Report of the Secretary-General pursuant to paragraph 6 of resolution 1830 (2008) of the Security Council (Ashraf), dated November 6th, 2008:
45. UNAMI continued to monitor closely the situation of the People’s Mojahedin of Iran members who are living in the Ashraf camp in Diyala Governorate. They are still under the protection of the United States army following an agreement signed in 2004, but the Government of Iraq has expressed its intention to take full control of the camp in the near future. In a letter dated 15 October 2008 to the Minister for Foreign Affairs of Iraq, the United Nations High Commissioner for Human Rights urged the Government of Iraq to protect Ashraf residents from forcible deportation, expulsion or repatriation in violation of the non-refoulement principle, and to refrain from any action that would endanger their life or security. It is also important that the humanitarianism needs of the camp’s residents, including access to food and medial care, be met by those protecting the camp.
Canada’s Motion In Third Committee
The motion of Canada and other members of the Third Committee recounts a long list of systematic and continuing human rights abuses by the government of Iran and then calls for initiatives from it to:
- Stop amputations, floggings, other forms of torture and other inhuman and degrading punishments;
- End public executions and other executions done in violation of internationally recognized safeguards;
- Abolish executions of persons who were at the time of their offence under the age of 18;
- Eliminate all forms of discrimination and other human rights violations against women and girls;
- Cease discrimination and other human rights violations against religious, ethnic, linguistic and other minorities;
- Emancipate the Bahai religious community;
- Terminate the persecution of political opponents and human rights defenders, including the release from prison of political prisoners;
- Uphold due process of law and end impunity for violators of human rights; and
- Requests an update on the human rights situation in Iran from the Secretary General.

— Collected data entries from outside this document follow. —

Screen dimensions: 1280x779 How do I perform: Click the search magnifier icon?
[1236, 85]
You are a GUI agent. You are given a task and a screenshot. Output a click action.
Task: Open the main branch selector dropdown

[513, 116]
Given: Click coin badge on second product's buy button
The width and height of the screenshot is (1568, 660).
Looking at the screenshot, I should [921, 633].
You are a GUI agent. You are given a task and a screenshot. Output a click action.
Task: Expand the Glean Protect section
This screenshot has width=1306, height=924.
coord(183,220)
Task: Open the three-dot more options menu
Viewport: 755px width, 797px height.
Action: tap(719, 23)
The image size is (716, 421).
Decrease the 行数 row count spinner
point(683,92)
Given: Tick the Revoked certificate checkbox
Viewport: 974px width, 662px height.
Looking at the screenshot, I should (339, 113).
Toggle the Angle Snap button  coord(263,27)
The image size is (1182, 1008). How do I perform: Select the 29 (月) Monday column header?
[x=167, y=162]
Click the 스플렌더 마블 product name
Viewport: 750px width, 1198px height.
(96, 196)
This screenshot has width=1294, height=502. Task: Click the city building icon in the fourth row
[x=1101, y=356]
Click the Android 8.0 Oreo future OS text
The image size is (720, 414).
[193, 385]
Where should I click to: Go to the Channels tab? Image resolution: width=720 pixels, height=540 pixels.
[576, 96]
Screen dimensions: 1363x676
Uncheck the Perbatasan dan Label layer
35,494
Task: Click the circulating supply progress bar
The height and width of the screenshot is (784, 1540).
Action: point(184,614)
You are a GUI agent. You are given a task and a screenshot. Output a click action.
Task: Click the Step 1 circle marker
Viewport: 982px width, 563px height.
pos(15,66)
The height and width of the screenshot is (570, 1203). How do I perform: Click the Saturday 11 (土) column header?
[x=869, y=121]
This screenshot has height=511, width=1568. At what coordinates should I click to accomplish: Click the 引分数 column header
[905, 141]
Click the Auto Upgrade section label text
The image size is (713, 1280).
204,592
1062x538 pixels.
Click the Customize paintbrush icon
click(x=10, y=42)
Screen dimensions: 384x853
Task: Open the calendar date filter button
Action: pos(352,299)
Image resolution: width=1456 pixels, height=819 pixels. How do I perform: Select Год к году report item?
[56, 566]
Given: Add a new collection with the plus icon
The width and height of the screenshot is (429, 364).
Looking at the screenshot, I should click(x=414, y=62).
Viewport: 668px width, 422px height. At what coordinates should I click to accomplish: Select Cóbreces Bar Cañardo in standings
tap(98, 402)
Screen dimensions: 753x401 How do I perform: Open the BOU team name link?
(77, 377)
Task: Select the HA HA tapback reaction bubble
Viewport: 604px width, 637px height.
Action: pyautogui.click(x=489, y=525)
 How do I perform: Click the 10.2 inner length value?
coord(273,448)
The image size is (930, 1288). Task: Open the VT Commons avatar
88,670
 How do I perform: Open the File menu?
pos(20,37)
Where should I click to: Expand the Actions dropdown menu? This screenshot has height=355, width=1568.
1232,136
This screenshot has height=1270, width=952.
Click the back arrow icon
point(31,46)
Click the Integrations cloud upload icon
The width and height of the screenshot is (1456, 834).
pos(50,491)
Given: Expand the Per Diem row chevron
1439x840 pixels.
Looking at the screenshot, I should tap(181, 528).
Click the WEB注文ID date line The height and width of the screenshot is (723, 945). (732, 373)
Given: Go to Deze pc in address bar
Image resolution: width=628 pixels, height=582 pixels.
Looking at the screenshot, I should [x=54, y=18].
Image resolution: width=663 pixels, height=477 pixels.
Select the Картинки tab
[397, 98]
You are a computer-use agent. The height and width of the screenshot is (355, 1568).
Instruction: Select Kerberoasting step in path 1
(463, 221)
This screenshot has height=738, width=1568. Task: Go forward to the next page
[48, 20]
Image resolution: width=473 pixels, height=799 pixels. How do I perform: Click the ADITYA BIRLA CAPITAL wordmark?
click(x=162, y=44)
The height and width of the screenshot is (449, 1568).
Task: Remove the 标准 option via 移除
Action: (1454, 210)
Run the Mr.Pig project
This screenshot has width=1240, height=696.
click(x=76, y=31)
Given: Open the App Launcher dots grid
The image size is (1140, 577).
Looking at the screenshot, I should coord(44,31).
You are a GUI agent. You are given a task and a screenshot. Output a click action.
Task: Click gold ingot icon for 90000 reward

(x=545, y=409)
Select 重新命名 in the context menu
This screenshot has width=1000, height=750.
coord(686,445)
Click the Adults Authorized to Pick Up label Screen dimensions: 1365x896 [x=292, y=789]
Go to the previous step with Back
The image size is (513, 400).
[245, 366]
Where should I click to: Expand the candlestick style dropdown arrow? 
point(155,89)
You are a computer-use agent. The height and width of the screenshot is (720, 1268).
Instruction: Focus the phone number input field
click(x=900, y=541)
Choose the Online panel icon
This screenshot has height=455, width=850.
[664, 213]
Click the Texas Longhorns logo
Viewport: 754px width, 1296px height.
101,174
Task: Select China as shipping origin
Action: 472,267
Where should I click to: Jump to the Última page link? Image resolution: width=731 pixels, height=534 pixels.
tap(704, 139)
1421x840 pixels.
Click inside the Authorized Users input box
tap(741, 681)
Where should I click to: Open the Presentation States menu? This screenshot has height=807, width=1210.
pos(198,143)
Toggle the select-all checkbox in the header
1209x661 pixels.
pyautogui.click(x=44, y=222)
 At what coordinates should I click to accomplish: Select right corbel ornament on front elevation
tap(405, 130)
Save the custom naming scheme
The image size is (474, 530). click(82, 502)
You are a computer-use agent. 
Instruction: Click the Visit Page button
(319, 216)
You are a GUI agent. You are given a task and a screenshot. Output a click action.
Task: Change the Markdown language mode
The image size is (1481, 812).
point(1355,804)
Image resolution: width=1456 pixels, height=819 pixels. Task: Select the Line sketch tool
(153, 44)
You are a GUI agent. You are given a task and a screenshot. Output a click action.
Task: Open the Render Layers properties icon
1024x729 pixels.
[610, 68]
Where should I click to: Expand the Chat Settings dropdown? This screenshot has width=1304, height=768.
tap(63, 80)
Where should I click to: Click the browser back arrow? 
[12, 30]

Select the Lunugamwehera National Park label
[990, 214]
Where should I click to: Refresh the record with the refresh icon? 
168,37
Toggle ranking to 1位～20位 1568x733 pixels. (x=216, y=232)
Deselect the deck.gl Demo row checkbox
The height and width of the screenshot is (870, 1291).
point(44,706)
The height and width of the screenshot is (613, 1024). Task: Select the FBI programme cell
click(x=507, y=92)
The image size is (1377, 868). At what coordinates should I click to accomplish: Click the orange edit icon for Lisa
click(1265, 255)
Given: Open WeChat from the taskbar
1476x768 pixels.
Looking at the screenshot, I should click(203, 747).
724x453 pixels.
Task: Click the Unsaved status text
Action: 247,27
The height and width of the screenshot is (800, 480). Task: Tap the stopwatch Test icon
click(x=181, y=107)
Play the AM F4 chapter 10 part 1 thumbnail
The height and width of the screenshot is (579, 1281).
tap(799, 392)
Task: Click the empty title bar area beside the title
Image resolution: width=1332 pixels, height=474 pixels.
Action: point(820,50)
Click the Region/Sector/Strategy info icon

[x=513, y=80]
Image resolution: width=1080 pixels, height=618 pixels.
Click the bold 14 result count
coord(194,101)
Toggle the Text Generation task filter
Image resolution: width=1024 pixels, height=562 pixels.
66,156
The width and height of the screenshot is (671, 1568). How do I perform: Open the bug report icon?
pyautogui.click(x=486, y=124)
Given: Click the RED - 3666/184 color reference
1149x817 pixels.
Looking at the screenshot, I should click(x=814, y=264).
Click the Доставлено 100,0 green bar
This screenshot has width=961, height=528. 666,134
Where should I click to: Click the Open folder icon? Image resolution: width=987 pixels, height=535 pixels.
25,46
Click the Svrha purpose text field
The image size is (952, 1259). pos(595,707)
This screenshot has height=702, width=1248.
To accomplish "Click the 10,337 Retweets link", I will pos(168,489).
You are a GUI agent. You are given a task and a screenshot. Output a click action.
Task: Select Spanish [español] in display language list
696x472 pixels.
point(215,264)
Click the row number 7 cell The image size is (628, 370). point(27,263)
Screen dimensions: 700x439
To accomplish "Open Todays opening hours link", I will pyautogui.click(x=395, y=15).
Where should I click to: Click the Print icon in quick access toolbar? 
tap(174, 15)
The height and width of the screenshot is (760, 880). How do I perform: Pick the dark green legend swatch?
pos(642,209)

I conclude with a quote from American President-elect Obama on October1: “The Sunni awakening changed the dynamic in Iraq fundamentally. It could not have occurred unless there were some contacts and intermediaries to peel off those who are tribal leaders, regional leaders, Sunni nationalists, from a more radical, messianic brand of insurgency. Whether there are those same opportunities in Afghanistan I think should be explored…” The awakening councils in Iraq, which are achieving considerable results in terms of reconciliation and violence reduction between the Shiite and Sunni communities in Iraq, originated in Ashraf.
For the reasons indicated above, permit me to urge delegates to vote “yes” to Canada’s motion probably this coming Friday after voting “no” to Tehran’s ‘no action’ motion.